From Rome’s point of view, meanwhile, the crisis deepened reservations that many in the Holy See already felt about American culture. Some saw the ferocious reaction in the press as an extension of the same puritanical hysteria about sexual misconduct that produced the Clinton/Lewinsky fiasco. Others saw it as an extension of the historical anti-Catholicism that has always percolated among American elites. Still others regarded it as a form of payback to the Church for her countercultural stands on abortion, birth control, women’s ordination, and a host of other issues. The deepest thinkers in the Vatican have always harbored their doubts about the United States, seeing it as a culture forged by Calvinism and hostile to a genuinely Catholic ethos. The sexual abuse crisis compounded that impression. One archbishop put it this way: “Americans have a bad combination of youth, wealth, power, isolation and very little serious Catholic intellectual tradition. It’s a recipe for a lot of mischief."

Observers in Rome watched as lay groups such as Voice of the Faithful arose to demand reform and interpreted such activism as another instance of Americans seeing the Church in terms of power and class struggle rather than as a communion. Many Vatican officials reacted with shock to the June 2002 meeting of the U.S. bishops in Dallas, and especially the norms for sexual abuse adopted there, which seemed a capitulation to a lynch-mob mentality. Aware of the drumbeat of criticism in the American press that the Vatican was wrong to put up roadblocks, these officials resented the apparent assumption that two thousand years of tradition should give way so the institution could be reshaped according to American exigencies. Despite being a mere 6 percent of the global Catholic population, American Catholics seemed convinced that their problems should trump everyone else’s.
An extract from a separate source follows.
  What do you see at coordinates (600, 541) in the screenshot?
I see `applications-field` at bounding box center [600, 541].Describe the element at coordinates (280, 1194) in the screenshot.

From a Roman point of view, that could look like American narcissism. It did not help that the crisis was unfolding at a moment in which European stereotypes about American isolationism and arrogance were being revived by the foreign policy choices of the Bush administration, a point to be developed in the next chapter about the war in Iraq.
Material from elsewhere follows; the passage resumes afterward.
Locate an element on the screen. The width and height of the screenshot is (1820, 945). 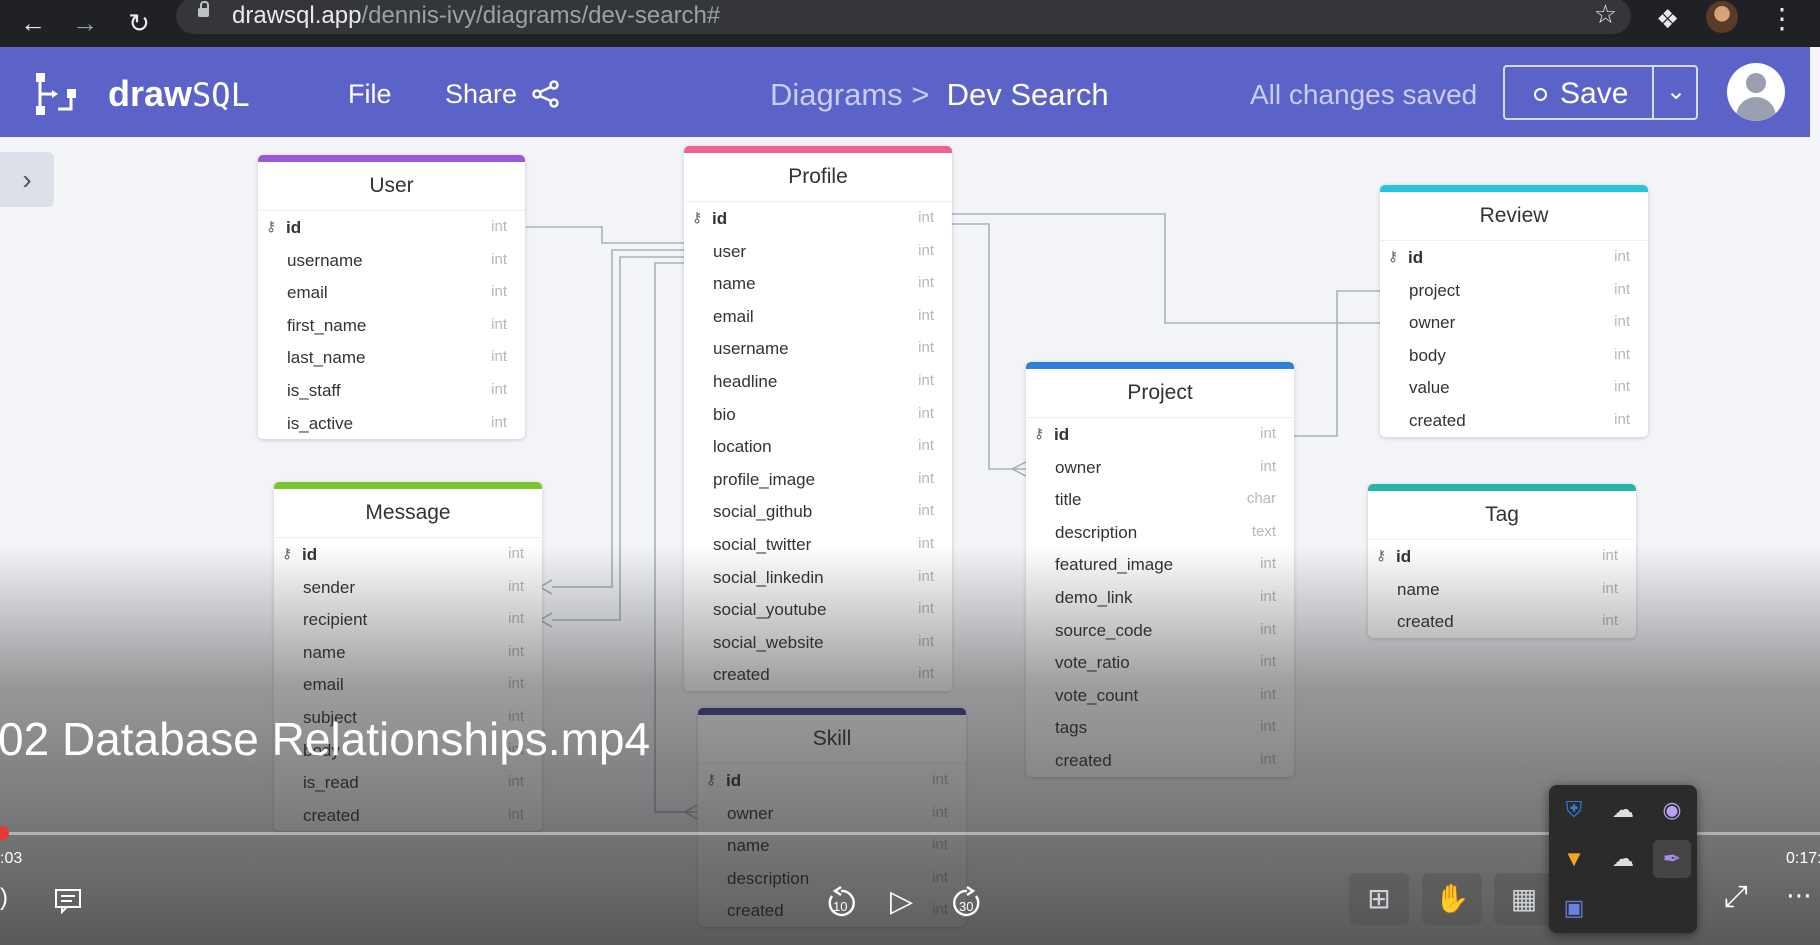
table-column-row: profile_image int is located at coordinates (818, 480).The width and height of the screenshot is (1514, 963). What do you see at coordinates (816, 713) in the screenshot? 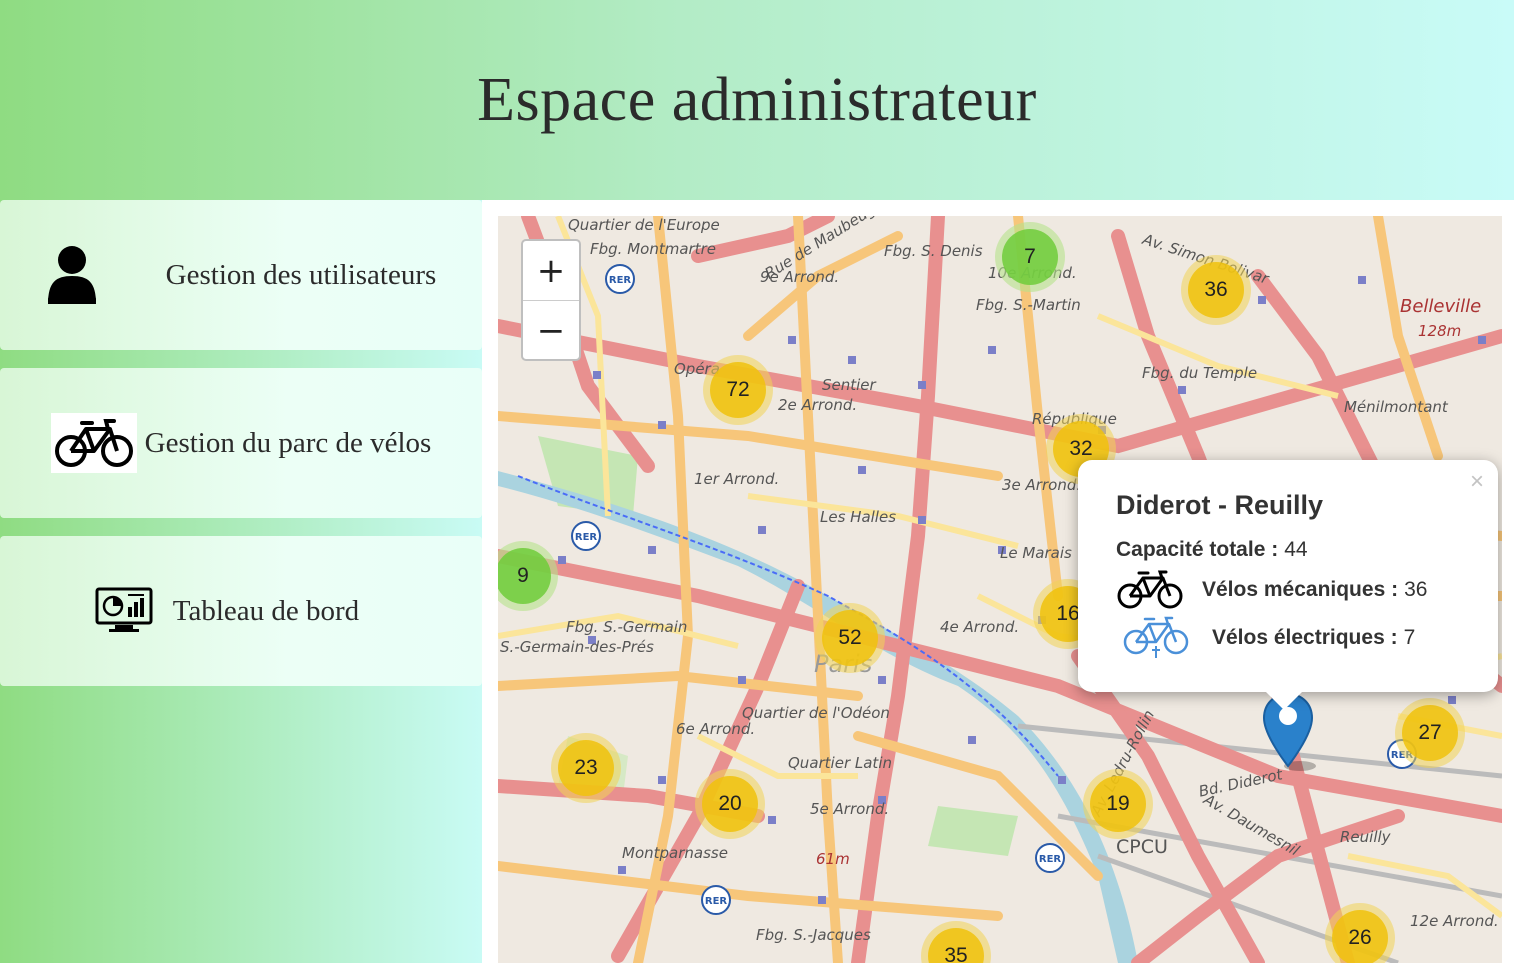
I see `map-label: Quartier de l'Odéon` at bounding box center [816, 713].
While it is flippant to say, “Americans are from Mars, the Vatican from Venus," there is nevertheless a cultural gap between the two worlds that was enormously consequential as the crisis unfolded. Quite often, American Catholics and the Holy See found themselves speaking two different languages, usually without realizing it. They thought they were talking to each other, but in many instances they were talking past each other, making deceptively similar statements that were in fact rooted in different psychological and sociological assumptions and that meant very different things to each of the two parties. There was a work of translation necessary to bring the two sides into genuine dialogue that too often was missing, so that statements intended to be helpful ended up making things worse, and policy choices designed to promote healing sometimes actually deepened the pain.

This chapter will review the various ways in which American Catholicism and the Holy See misunderstood one another during the sexual abuse crisis. Ultimately, the hope is to promote better communication between Rome and the English-speaking Catholic world. This is not to justify individual positions on either side, and no amount of improved communication will paper over the real differences in perspective and priorities that sometimes divide mainstream American Catholic sentiment from the Vatican’s way of thinking. But perhaps some of the acrimony generated by mistaken assumptions can be reduced, so that at least conversations can unfold on the basis of clarity, and disagreements can be rooted in differing approaches to shared values.